* [Document text]
■ ■ ■ ■ ■ ■ ■

Sources: src/tplr/comms.py:684-1118 . neurons/validator.py:827-846 . neurons/miner.py:489-501 .

The Communication System incorporates sophisticated peer management to ensure efficient and fair participation in the training process.

flowchart LR
    subgraph "Peer Management"
        TRACK["track_active_peers()"]
        UPDATE["update_peers_with_buckets()"]
        ACTIVE["active_peers set"]
        EVAL["eval_peers"]
        INACTIVE["inactive_peers"]
    end

    TRACK -->|"continuously updates"| ACTIVE
    UPDATE -->|"refreshes"| EVAL
    UPDATE -->|"identifies"| INACTIVE

    subgraph "Peer Selection Criteria"
        BUCKETS["Has valid bucket"]
        COMMITMENT["Has chain commitment"]
        RECENT["Recently active"]
        PERFORMANCE["Performance rating"]
    end

    BUCKETS -->|"contributes to"| EVAL
    COMMITMENT -->|"contributes to"| EVAL
    RECENT -->|"contributes to"| EVAL
    PERFORMANCE -->|"affects"| EVAL

Sources: src/tplr/comms.py:1228-1386 . neurons/validator.py:695-704 . neurons/miner.py:477-485 .

The system manages peer lists to coordinate which nodes should communicate with each other during different training windows.

MethodPurpose
post_peer_listPublishes a list of selected peers for a future window
get_peer_listRetrieves the peer list for the current window
update_peers_with_bucketsRefreshes peer information with storage access

Sources: src/tplr/comms.py:1228-1336 . neurons/validator.py:678-686 .

The Communication System provides mechanisms for saving and loading model checkpoints to enable consistent model state across the network.

flowchart TD
    subgraph "Checkpoint Operations"
        SAVE["save_checkpoint()"]
        LOAD["load_checkpoint()"]
        GET_LATEST["get_latest_checkpoint()"]
    end

    SAVE -->|"stores model state"| R2["R2 Storage"]
    LOAD -->|"requests from"| GET_LATEST
    GET_LATEST -->|"retrieves from"| R2

    subgraph "Checkpoint Components"
        MODEL["Model state_dict"]
        OPT["Optimizer state"]
        SCHED["Scheduler state"]
        MOM["Momentum buffer"]
        META["Metadata (window, step)"]
    end

    SAVE -->|"includes"| MODEL
    SAVE -->|"includes"| OPT
    SAVE -->|"includes"| SCHED
    SAVE -->|"includes"| MOM
    SAVE -->|"includes"| META

Sources: src/tplr/comms.py:1489-1566 . src/tplr/comms.py:1567-1677 . neurons/miner.py:727-747 . neurons/validator.py:582-602 .

■ ■ ■ ■ ■ ■ ■

* [Given information]
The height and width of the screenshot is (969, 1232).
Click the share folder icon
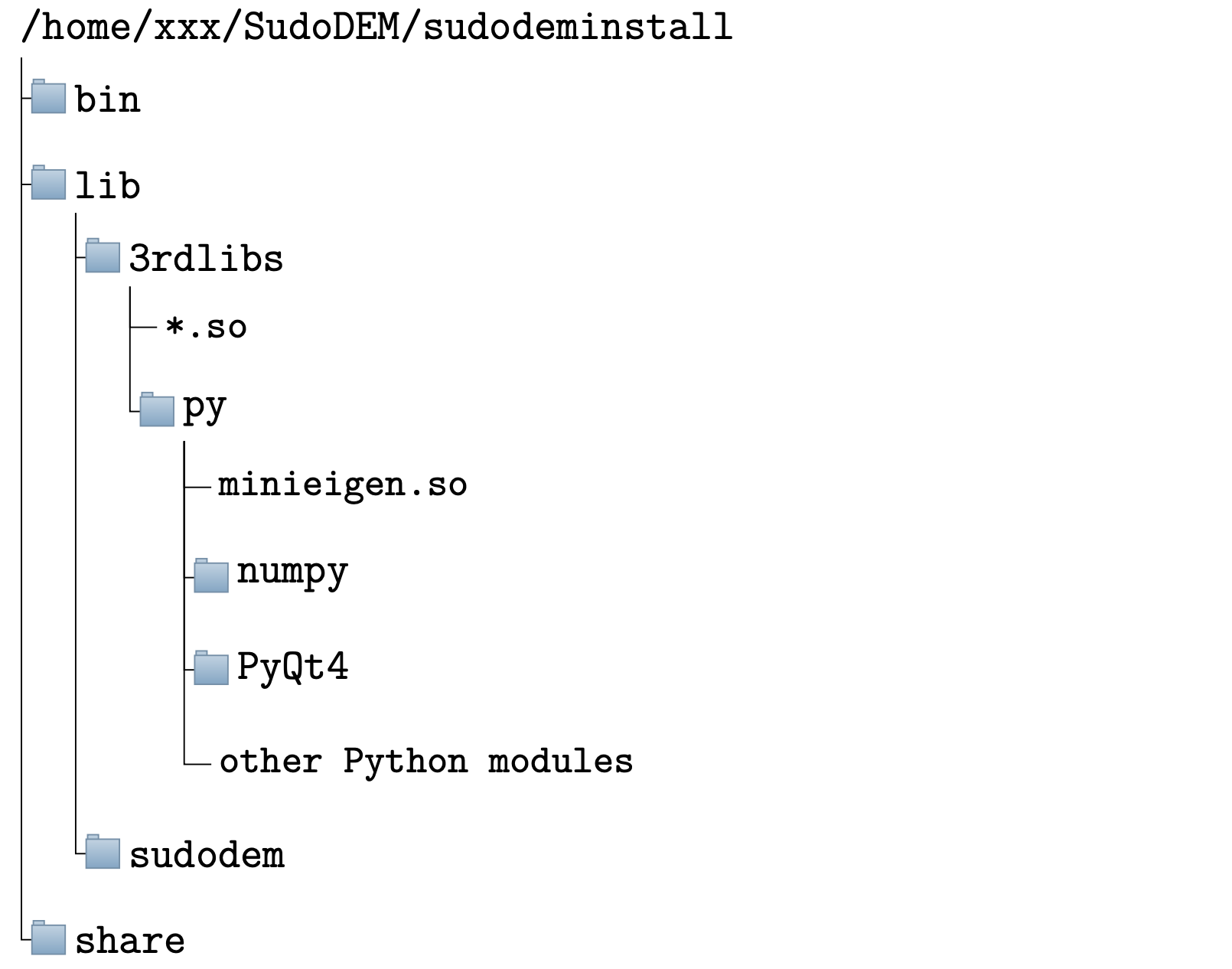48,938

■ ■ ■ ■ ■ ■ ■

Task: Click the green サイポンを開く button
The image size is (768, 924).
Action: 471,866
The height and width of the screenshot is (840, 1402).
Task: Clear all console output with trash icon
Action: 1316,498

■ ■ ■ ■ ■ ■ ■

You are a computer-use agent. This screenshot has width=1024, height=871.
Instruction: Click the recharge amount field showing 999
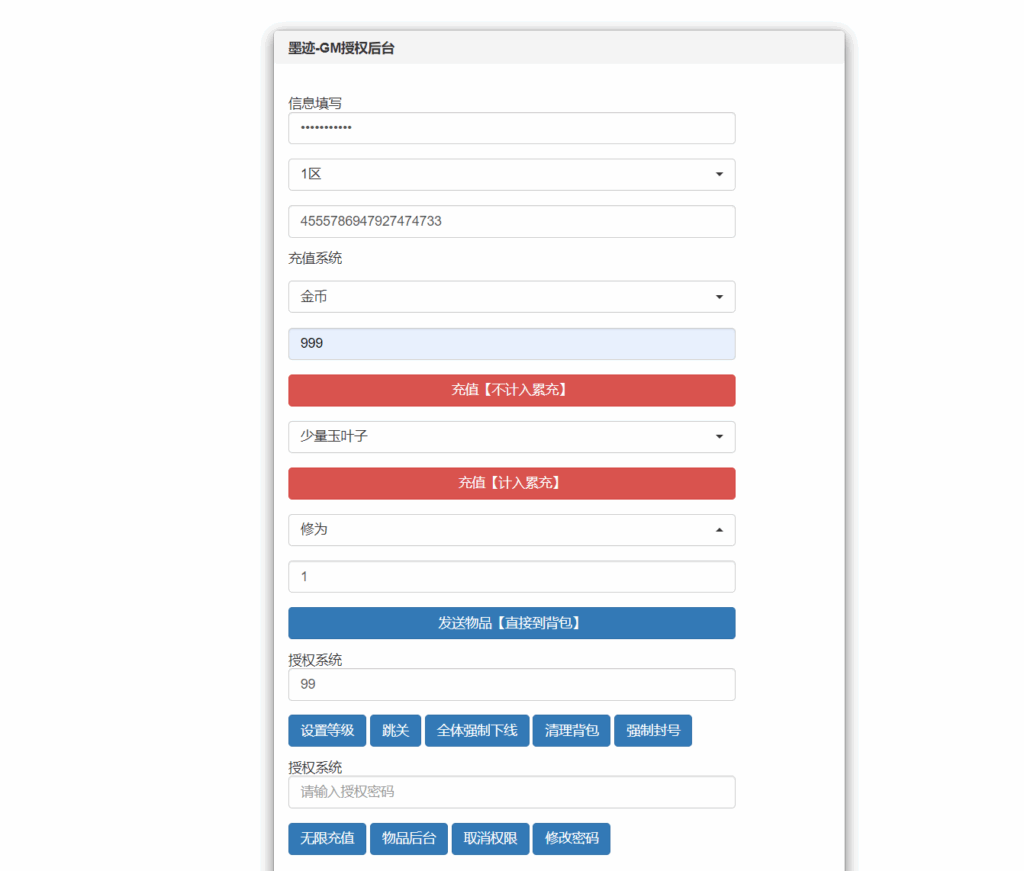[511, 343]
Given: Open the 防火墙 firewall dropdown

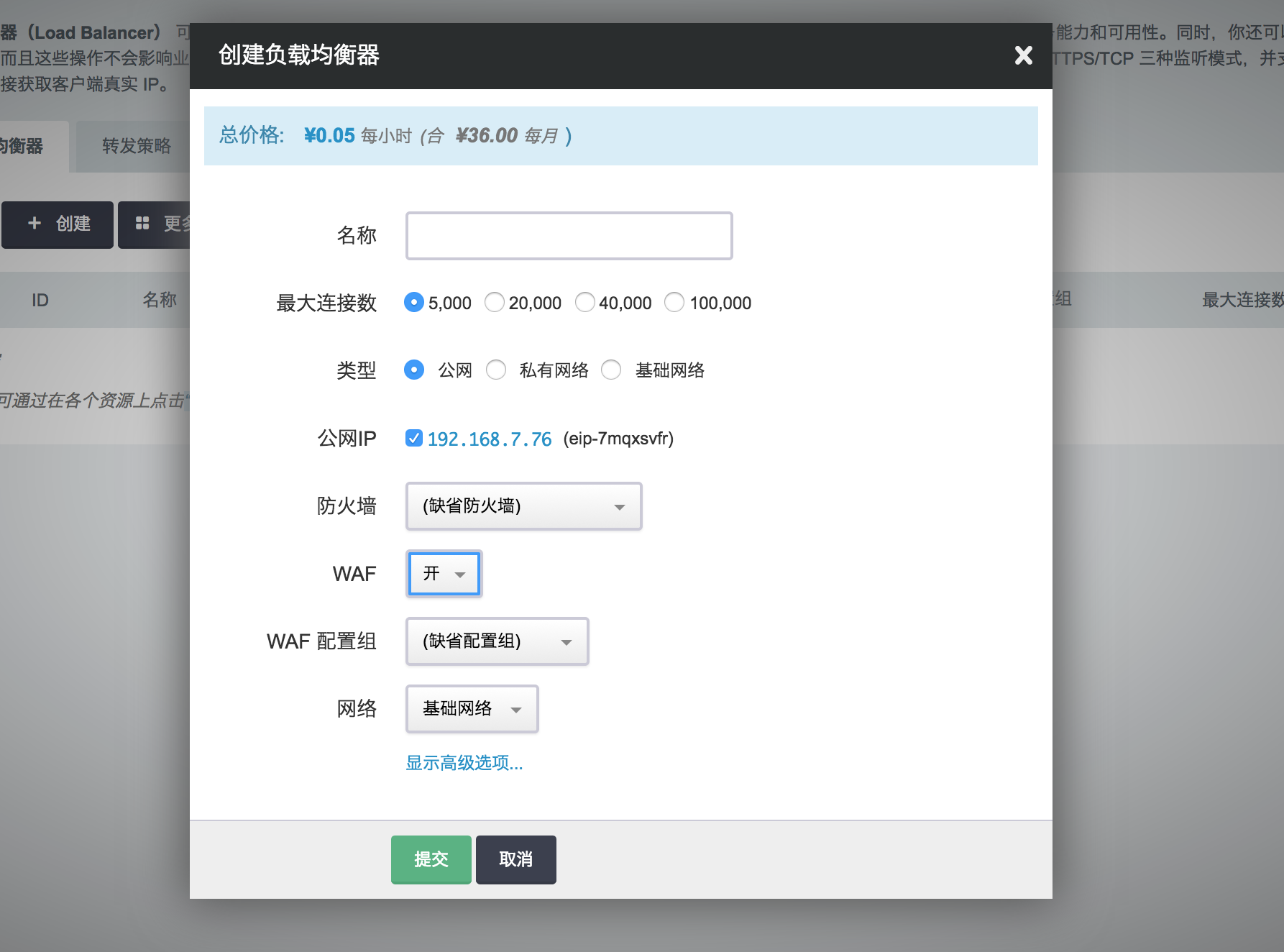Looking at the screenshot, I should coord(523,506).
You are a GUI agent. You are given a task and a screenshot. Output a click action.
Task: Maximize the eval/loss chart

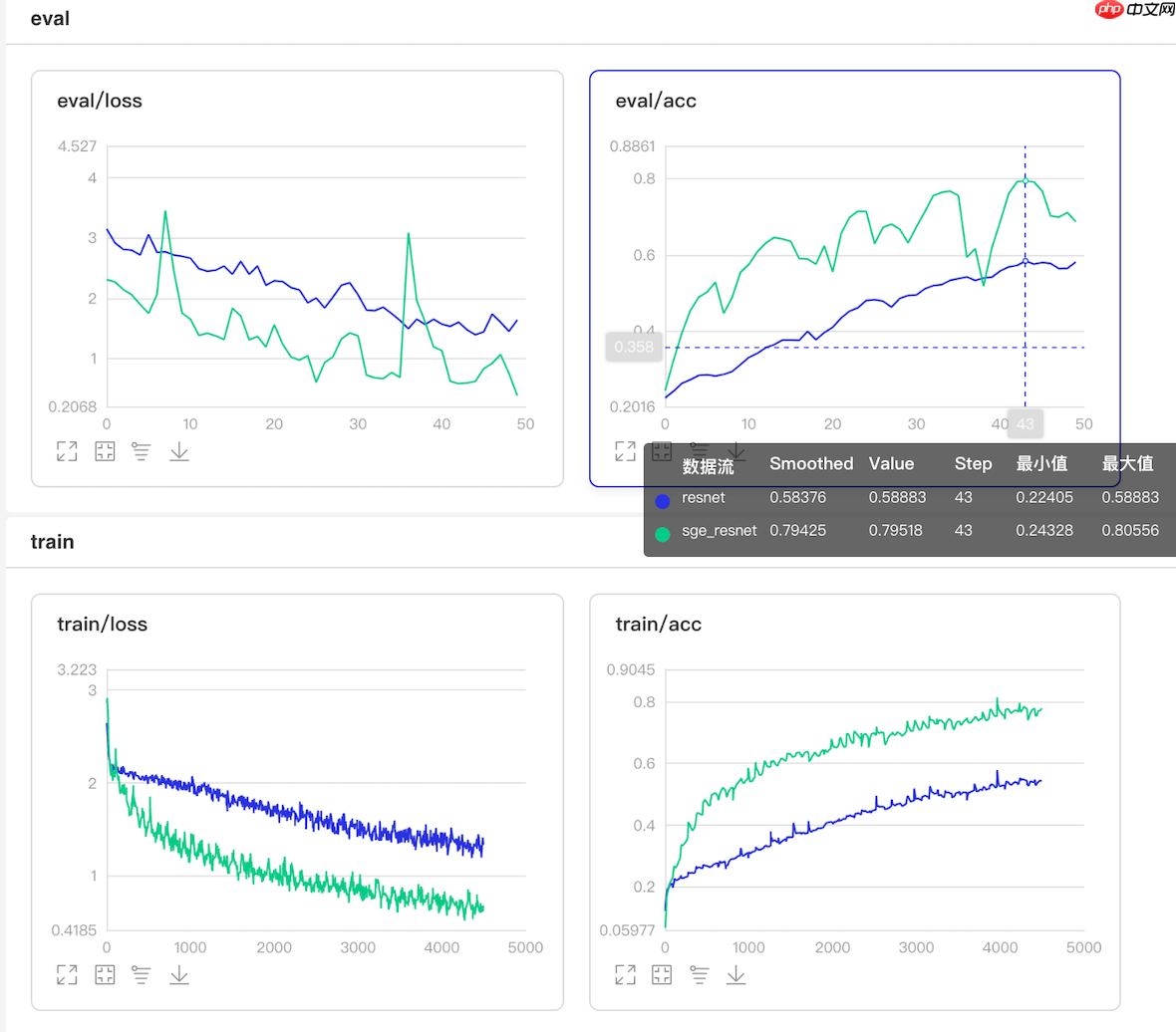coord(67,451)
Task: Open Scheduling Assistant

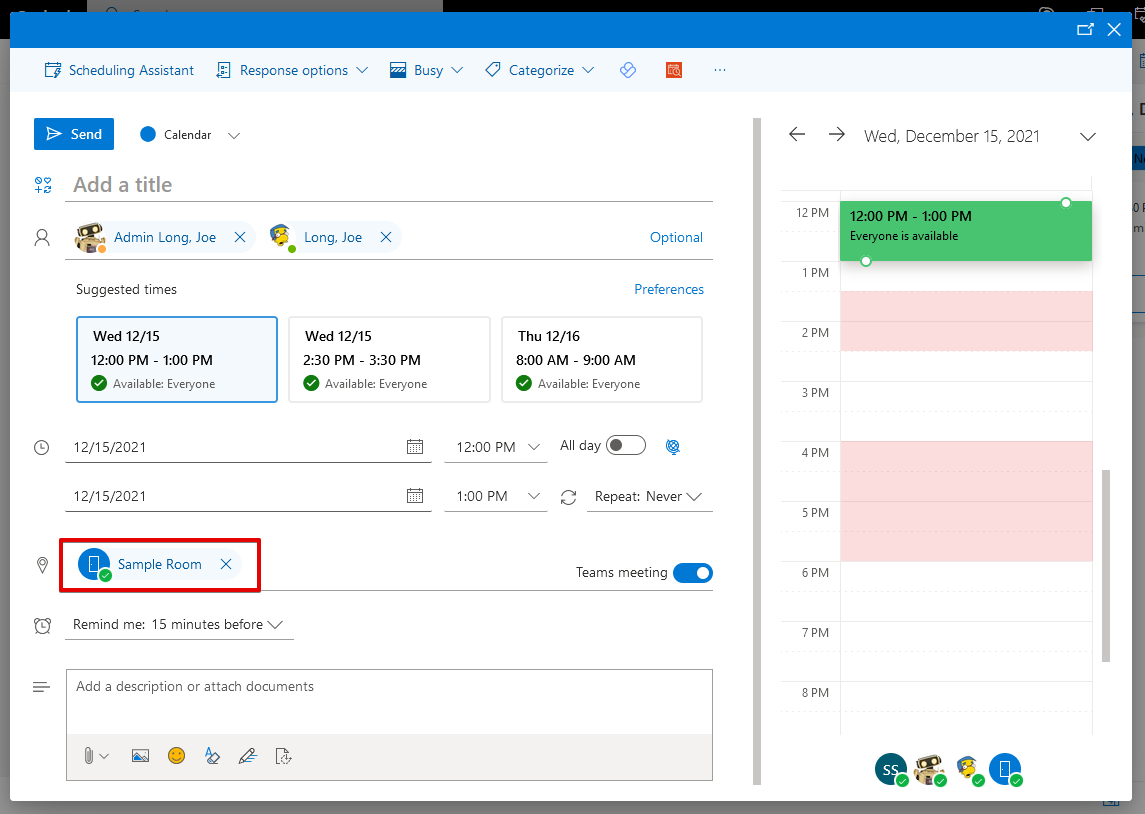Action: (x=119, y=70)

■ ■ ■ ■ ■ ■ ■

* [Problem to solve] In the peer management documentation, start at "MethodPurpose" and end after "across the network.", then write that passage again with "consistent" swapped for "uniform". The listing has no connection to the documentation.

* [Final result]
MethodPurpose
post_peer_listPublishes a list of selected peers for a future window
get_peer_listRetrieves the peer list for the current window
update_peers_with_bucketsRefreshes peer information with storage access

Sources: src/tplr/comms.py:1228-1336 . neurons/validator.py:678-686 .

The Communication System provides mechanisms for saving and loading model checkpoints to enable uniform model state across the network.